Indian equity markets remained under pressure in the afternoon session and finished well below the dotted line on the back of Mauritius tax amendments and weak European markets. At the closing bell, the BSE Sensex closed lower by 176 points, the NSE Nifty finished lower by 39 points. The S&P BSE Midcap finished up by 0.2% while the S&P BSE Small Cap finished flat. Losses were largely seen in realty and power stocks.
Asia markets closed on a mixed note, as the yen nudged higher against the dollar and oil prices retreated. The Shanghai Composite gained 0.16% and the Nikkei 225 rose 0.08%. The Hang Seng lost 0.93%. European markets are lower today with shares in France off the most. The CAC 40 is down 0.99% while Germany's DAX is off 0.65% and London's FTSE 100 is lower by 0.21%.

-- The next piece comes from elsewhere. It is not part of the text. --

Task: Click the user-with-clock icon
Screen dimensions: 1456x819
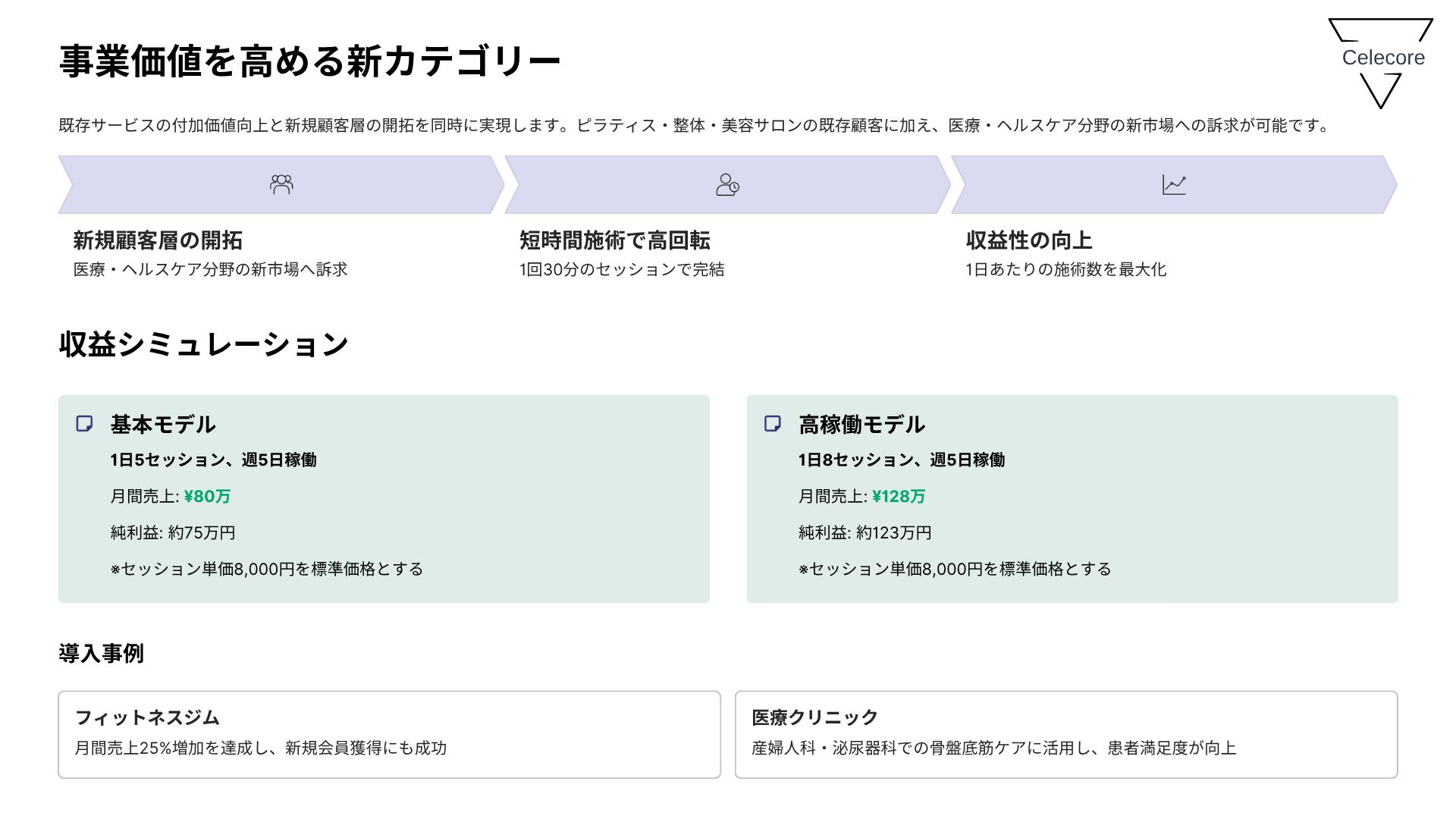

The rupee was trading at 66.70 against the US$ in the afternoon session. Oil prices were trading at US$ 44.24 at the time of writing.
Shares of Yes Bank finished the trading day on an optimistic note (up 0.7%) after the bank announced its plan to raise around Rs 165 billion through issue of debt securities as well as equity capital. The bank is seeking shareholders' approval for this fundraising, which will be completed in one or more tranches. The bank has scheduled a shareholders' meeting on June 7, 2016, where it will ask shareholders to approve raising Rs 100 billion of debt by issuing securities to eligible investors on private placement basis. The proposed fund would be raised in one or more tranches in domestic and or overseas markets, as per the structure and within the limits permitted by the RBI and other regulatory authorities.
Furthermore, the bank has also proposed to raise additional capital aggregating up to US$ 1 billion (about Rs 65 billion) by way of placement of shares through Qualified Institutional Placement (QIP) and/or private placement in international markets through ADRs/ GDRs.
In another development, The Economic Times reported that the government will allocate fresh capital only to those PSU banks that have performed better than average and have improved their bad loan recovery effort. Finance ministry officials have begun one-to-one interactions with MDs and CFOs of government owned banks to understand their capital requirement for the full year 2016-17. Banks need to maintain a minimum capital to absorb losses on their loans. During the meeting, finance ministry officials have conveyed to the banks that they would receive the bare minimum capital that's needed to meet the regulatory requirements and to stay afloat. From FY17, banks will have to maintain minimum capital adequacy ratio of 10.25%.
PSU banks languished in red today with PNB and Indian Bank bearing majority of the brunt.
Barring Escorts Ltd, majority of the stocks in the automobile space finished in red. Tata Motors DVR and Tata Motors lead the losses.
According to a leading financial daily, Maruti Suzuki India will be increasing the production capacity at its plants to meet the growing demand of the Vitara Brezza and the Baleno so as the reduce the waiting period for both the cars. Maruti has decided to increase the production of the Vitara Brezza from 80,000 units to over 120,000 units per annum. Production of the Baleno hatchback is being increased to about 165,000 units this year. With the new plant in Gujarat on its way, Maruti Suzuki is hoping that it will help the company to reduce the waiting period for both these cars.
Meanwhile, the company plans to commission close to half a million capacity in the next three to four years. Maruti is confident of a compounded annual growth rate of 10% until 2020 to achieve its goal of making 2 million cars a year as part of its Vision 2.0. Suzuki is expected to further infuse another Rs 25 billion in India by 2018-19. In our recent editions of The 5 Minute WrapUp Premium, we explain why innovation is the need of the hour in the auto space (Subscription Required).
Maruti reported a 13.3% rise in total sales in April at 126,569 units as against 111,748 units last year. The company's domestic sales increased by 16.2% during the month to 117,045 units as against 100,709 units in April 2015. Maruti Suzuki finished the day up by 1.3% on the BSE.